IncendiaryDevice
Self-Ejected
- Joined
- Nov 3, 2014
- Messages
- 7,407
Do you always play on the 'hardest' difficulty setting a game developer provides for their game?
Do you tend to prefer the 'easy' difficulty?
Or are you (*looks left, looks right, speaks in hushed tones*) a Normie?
and, in a similar vein:
Do you only tend to like games where you're permanently challenged to your limits?
Do you prefer games that don't challenge you at all but provide general 'fun'?
Or do you prefer games that gradually elevate difficulty as the game progresses, with lots of comfort zones to help regain your motivation for another challenge?

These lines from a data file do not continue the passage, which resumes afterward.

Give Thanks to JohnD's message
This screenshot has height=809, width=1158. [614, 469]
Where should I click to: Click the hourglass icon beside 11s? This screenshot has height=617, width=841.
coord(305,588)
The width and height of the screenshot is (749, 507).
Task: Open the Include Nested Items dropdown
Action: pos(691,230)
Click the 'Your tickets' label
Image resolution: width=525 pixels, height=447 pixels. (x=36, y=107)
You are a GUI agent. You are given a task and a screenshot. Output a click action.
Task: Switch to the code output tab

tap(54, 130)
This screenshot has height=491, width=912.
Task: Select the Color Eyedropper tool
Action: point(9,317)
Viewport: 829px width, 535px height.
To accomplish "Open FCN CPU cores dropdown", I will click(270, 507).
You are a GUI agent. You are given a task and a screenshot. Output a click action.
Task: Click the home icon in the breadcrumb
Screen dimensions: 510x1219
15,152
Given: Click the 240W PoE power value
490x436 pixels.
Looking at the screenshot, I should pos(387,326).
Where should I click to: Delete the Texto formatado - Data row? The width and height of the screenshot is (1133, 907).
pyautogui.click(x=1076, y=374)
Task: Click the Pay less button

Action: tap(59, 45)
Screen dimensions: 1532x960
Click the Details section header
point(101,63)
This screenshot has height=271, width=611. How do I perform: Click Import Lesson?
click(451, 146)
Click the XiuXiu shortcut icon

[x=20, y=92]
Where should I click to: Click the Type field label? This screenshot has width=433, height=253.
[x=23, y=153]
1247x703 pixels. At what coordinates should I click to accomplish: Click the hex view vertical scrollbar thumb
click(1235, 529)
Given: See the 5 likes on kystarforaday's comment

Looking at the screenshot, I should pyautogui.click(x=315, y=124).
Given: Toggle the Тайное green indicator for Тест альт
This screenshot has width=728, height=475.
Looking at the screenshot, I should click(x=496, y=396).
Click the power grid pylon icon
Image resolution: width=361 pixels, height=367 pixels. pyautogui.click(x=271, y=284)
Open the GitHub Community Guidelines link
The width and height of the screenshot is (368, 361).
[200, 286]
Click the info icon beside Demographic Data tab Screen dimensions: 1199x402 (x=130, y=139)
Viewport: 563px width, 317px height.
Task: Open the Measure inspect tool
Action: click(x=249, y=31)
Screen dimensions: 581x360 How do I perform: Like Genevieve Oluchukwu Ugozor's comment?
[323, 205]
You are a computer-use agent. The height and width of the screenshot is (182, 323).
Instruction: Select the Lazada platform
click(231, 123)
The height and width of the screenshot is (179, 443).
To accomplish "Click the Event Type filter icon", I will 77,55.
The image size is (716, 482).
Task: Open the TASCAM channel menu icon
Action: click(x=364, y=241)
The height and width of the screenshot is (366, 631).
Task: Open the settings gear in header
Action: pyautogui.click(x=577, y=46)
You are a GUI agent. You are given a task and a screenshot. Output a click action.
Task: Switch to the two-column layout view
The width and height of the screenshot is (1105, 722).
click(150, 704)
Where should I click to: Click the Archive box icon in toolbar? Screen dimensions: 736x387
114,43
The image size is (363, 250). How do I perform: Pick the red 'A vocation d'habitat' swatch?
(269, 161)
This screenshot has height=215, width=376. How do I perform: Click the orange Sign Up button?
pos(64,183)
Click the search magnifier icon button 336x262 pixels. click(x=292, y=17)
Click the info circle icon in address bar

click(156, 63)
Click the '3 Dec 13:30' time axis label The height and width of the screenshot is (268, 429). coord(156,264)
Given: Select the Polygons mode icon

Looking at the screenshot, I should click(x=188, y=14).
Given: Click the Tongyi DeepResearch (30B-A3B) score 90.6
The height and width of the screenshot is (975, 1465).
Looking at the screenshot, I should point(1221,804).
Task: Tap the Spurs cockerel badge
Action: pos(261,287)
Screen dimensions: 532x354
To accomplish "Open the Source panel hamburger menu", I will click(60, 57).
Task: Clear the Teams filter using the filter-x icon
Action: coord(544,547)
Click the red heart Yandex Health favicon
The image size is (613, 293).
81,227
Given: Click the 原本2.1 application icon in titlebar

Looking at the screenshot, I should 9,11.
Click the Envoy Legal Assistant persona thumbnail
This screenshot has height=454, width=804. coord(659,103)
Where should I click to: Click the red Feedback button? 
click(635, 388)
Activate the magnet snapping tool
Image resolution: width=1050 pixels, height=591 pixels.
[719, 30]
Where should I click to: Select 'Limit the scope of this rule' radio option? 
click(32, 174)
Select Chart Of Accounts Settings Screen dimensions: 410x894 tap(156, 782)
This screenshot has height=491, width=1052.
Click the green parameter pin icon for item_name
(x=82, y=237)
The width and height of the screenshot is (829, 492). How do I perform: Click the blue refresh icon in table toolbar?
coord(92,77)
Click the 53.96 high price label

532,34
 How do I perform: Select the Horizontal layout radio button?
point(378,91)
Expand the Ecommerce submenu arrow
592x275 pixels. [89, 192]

The current 'news' in gaming is the trend toward pressuring gaming devs to include easier and easier easy settings while the natural equal and opposite reaction to this is for people to backlash popularity towards games that market themselves as "it's so hard, man, like, you're a real man if you can do that game, fuck the pussys, play me". Now, I dunno about you, but I'm a goldilocks gamer, and I'll explain why:
I've tried games that have 'easy' features. Games where you can't even turn off the hints. Games where you experience zero mental challenges and then suddenly find yourself at the end-game credits. [Admittedly, that last example was an extremely short game]. And what I find is that if I don't feel challenged at all then I quit. If a game starts off quite challenging but then descends into easy mode later in the game then it will depend on how much game is left, the desire for completion suddenly outweighing the desire to quit. But, for me, too easy=quit most of the time.
I've also tried games that I've found to be too hard. Games where the only hints are found on google. Games where the exhilaration of completing one small thing results in a problem twice as mind-bending not 1 minute later. And what I find is that after my third or fourth visit to google I start to completely lose any interest in continuing. After all, what's the point of copy-pasting a walkthrough onto your screen? That doesn't feel like gaming at all. I sometimes imagine that I'll do it 'properly' next time and turn the game off, think about the problem for an hour or two and then start it again, all the way through the game, but it never works like that, I don't game with the patience of someone planning to rob a bank in a hollywood movie, I game with a desire to be perpetually entertained, viscerally.
So what I found was that, for most games where there is a difficulty option, I naturally and routinely click 'normal' with virtually zero variation and the games I like the most are the traditional gaming format of having gradually elevating difficulty. I am a Goldilocks Gamer.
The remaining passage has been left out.